Padahal dalam hukum Islam menjawab salam adalah wajib sedangkan mengucap salam adalah sunnah.

  1. Dendam

Berdebat dengan orang yang terserang pemikiran radikal akan menimbulkan perpecahan.

Biasanya orang yang terpapar pemikiran radikal sulit menerima pendapat orang lain. Dan jika dilawan dalam berdebat mereka akan membenci lawan debatnya.

Bahkan mereka akan membenci orang yang berpikiran berbeda dengan mereka.

  1. Lebih Cinta Kematian

Teroris terkenal dengan prinsipnya yang dekat dengan kematian. Menurut Sofyan, kematian bagi mereka hanyalah jalan untuk menuju surga Tuhan sehingga mereka senang berada di dekatnya.

Mereka mencintai kematian itu bagaikan orang lain mencintai kehidupan. Mereka pun mengeksklusifkan diri dengan pemikiran itu dan menganggap orang yang tak sepemikiran hanyalah takut mati. Mereka yang takut mati bukanlah orang yang dekat dengan Tuhan.

  1. Gampang Mengharamkan Sesuatu

Ciri lainnya adalah kelompok radikal mudah membenci sesuatu hingga harus diperangi.

Biasanya mereka menganggap suatu instansi atau pekerjaan menjadi haram dan layak diperangi, kepolisian misalnya.

Perlu diketahui, nama Sofyan Tsauri belakangan ini kerap muncul di media.
Sebagai mantan napi terorisme, ia menceritakan bagaimana dirinya meninggalkan pekerjaannya sebagai polisi dan memilih menjadi teroris sebelum akhirnya ia tobat.

Awal mula dirinya masuk kelompok teroris pada 2009, kata Sofyan, karena terpapar pemikiran taqfir Aman Abdurrahman. Pemikiran taqfir sebenarnya sudah didalami Sofyan sejak 2006.

“Dulu saya memang terpapar pemikiran taqfir yang dibawa Aman Abdurrahman. Pada waktu itu saya begitu menghayati dan saya keluar dari dinas kepolisian pada 2008. Setelah 2006-2007 saya membaca buku Aman dan terjemahannya.
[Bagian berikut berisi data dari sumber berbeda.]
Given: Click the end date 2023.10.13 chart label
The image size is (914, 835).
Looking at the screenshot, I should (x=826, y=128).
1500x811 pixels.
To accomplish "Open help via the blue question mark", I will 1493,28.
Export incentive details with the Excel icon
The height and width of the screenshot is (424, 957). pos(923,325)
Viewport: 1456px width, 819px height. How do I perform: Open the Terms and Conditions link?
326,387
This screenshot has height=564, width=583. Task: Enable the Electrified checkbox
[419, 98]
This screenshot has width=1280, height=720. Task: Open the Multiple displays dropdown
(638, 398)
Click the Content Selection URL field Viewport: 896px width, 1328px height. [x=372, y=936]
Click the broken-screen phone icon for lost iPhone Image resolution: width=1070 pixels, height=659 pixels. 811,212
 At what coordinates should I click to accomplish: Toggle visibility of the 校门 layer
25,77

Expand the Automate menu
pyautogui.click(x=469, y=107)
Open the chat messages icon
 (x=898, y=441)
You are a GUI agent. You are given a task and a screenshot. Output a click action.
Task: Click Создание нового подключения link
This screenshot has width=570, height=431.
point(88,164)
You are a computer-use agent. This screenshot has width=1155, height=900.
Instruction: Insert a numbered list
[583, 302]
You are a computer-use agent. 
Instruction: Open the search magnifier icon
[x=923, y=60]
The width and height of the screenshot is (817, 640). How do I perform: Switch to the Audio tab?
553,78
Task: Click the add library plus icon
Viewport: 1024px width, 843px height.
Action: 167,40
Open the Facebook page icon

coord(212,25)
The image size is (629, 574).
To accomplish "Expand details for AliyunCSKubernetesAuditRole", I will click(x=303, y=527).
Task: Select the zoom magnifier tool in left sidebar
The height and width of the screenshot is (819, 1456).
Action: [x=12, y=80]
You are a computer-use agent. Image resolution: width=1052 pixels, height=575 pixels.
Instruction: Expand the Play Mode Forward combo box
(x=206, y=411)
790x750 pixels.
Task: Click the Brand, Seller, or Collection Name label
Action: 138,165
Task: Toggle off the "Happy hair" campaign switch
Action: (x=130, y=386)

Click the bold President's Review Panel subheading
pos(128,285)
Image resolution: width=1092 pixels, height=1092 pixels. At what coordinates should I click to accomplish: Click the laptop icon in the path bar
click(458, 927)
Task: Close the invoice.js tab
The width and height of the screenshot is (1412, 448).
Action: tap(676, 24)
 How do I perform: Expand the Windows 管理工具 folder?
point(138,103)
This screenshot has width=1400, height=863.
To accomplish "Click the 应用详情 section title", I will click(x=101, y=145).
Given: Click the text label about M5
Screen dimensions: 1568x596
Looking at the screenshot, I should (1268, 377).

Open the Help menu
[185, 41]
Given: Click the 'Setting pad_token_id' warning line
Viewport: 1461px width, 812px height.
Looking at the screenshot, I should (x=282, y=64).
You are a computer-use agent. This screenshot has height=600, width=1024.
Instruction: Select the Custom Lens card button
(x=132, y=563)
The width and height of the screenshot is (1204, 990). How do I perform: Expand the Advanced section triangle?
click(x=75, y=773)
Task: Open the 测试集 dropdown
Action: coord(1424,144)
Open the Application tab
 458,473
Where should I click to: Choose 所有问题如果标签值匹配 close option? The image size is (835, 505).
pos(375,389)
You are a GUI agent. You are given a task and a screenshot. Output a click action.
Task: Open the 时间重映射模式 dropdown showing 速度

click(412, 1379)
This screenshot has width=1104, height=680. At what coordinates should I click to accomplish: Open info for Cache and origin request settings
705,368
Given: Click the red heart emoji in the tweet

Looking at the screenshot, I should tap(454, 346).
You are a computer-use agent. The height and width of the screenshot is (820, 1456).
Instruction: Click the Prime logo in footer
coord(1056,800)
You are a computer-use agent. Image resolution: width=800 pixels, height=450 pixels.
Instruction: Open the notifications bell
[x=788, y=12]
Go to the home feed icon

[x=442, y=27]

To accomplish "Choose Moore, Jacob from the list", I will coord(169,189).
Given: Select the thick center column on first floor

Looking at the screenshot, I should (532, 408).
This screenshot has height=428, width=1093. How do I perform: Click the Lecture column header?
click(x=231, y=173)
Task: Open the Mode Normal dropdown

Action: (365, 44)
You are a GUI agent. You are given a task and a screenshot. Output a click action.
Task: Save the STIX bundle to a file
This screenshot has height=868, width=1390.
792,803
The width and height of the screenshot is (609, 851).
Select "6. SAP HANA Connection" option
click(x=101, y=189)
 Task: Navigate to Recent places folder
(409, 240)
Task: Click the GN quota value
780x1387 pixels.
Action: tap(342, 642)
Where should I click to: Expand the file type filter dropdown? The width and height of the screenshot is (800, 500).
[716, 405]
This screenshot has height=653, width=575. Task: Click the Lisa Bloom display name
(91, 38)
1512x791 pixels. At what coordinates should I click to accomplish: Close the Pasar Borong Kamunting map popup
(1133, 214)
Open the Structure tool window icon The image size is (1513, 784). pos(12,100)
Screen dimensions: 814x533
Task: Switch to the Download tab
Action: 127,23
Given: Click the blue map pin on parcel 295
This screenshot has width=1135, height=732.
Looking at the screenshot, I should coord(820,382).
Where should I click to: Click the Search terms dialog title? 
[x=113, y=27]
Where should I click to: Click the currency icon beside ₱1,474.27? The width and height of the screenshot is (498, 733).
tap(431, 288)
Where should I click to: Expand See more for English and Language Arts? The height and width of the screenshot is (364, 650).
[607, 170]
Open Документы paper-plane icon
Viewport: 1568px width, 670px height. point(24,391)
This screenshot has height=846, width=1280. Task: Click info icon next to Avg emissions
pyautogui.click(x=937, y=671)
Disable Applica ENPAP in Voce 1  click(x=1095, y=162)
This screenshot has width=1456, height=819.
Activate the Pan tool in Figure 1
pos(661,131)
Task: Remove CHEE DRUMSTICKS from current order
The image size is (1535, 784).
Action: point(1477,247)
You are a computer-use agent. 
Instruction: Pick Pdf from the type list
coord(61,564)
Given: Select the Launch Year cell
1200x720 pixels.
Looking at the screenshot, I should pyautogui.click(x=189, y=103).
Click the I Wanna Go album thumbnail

Tahun 2009 saya di-PTDH. Ketika saya bergabung dengan jaringan terorisme, saya sudah dipecat,” ucap Sofyan dilansir dari Detik.com.

Ia menceritakan saat itu ia terpapar paham radikal dari Aman Abdurahman yang kini menjadi pemimpin Jamaah Asharut Daulah (JAD).

“Saya bergabung dengan kelompok teroris itu karena keyakinan saya, aqidah saya memang menuntut bahwa saya ingin berjihad membela kaum Muslimin. Tapi saya begabung dengan kelompok-kelompok yang disinyalir mempunyai pemikiran taqfir. Pemahaman yang mudah mengkafirkan. Bahkan FPI, Hamaz, kaum Muslimin, kelompok-kelompok jihad yang tidak setuju kepada mereka, dikafirkan. Ini jauh sebelum adanya ISIS. Pemahaman taqfir itu sudah ada,” papar dia.

“Saya tertangkap 2010 di Narogong,” imbuh dia.

Sofyan menuturkan dirinya lalu menjalani proses hukum lantaran ditetapkan sebagai tersangka kasus terorisme di Aceh. Kasus itu berujung pada vonis 10 tahun penjara dari hakim.

Ia keluar penjara pada 21 Oktober 2015 silam dan memulai kehidupan baru setelahnya.